● **Task brief**
Convert the entries from the line containing "You are a GUI" through the line containing "click(x=1108, y=79)" into a Markdown table with the columns Row and Entry line, numbering each line and skipping blank lines. Leave the pictures out of your answer.

● **Rows**
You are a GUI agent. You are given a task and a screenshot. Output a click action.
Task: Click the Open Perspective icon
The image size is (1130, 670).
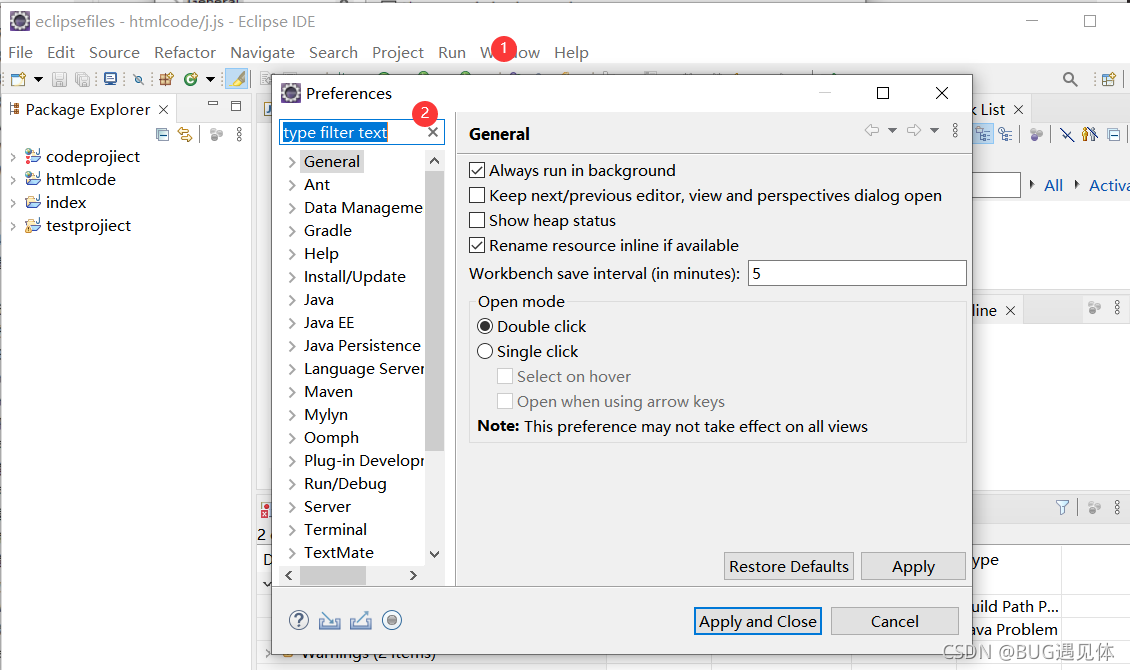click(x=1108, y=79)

--

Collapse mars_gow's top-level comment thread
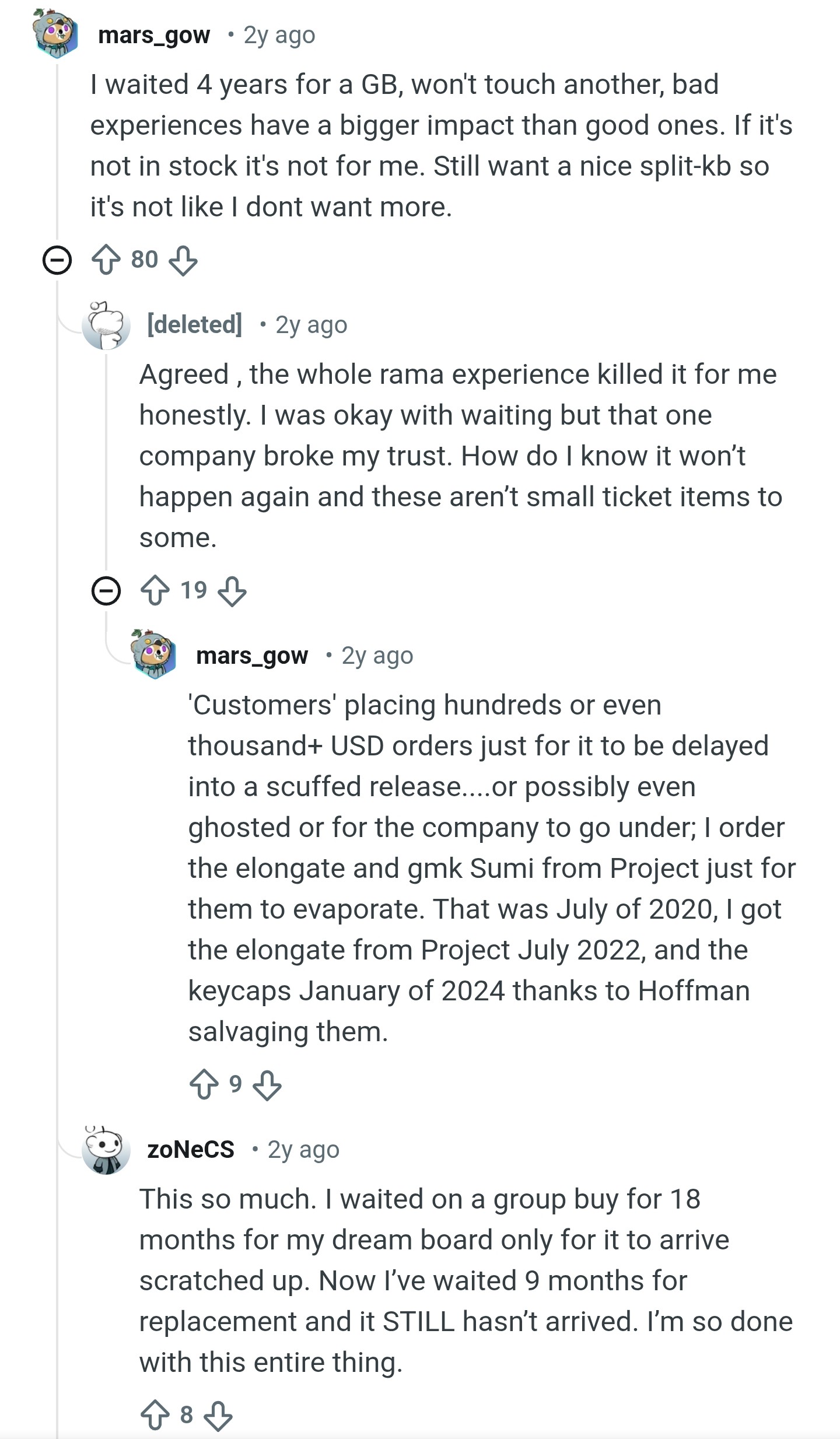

● **Output of the task**
| Row | Entry line |
|---|---|
| 1 | You are a GUI agent. You are given a task and a screenshot. Output a click action. |
| 2 | Task: Click the Open Perspective icon |
| 3 | The image size is (1130, 670). |
| 4 | click(x=1108, y=79) |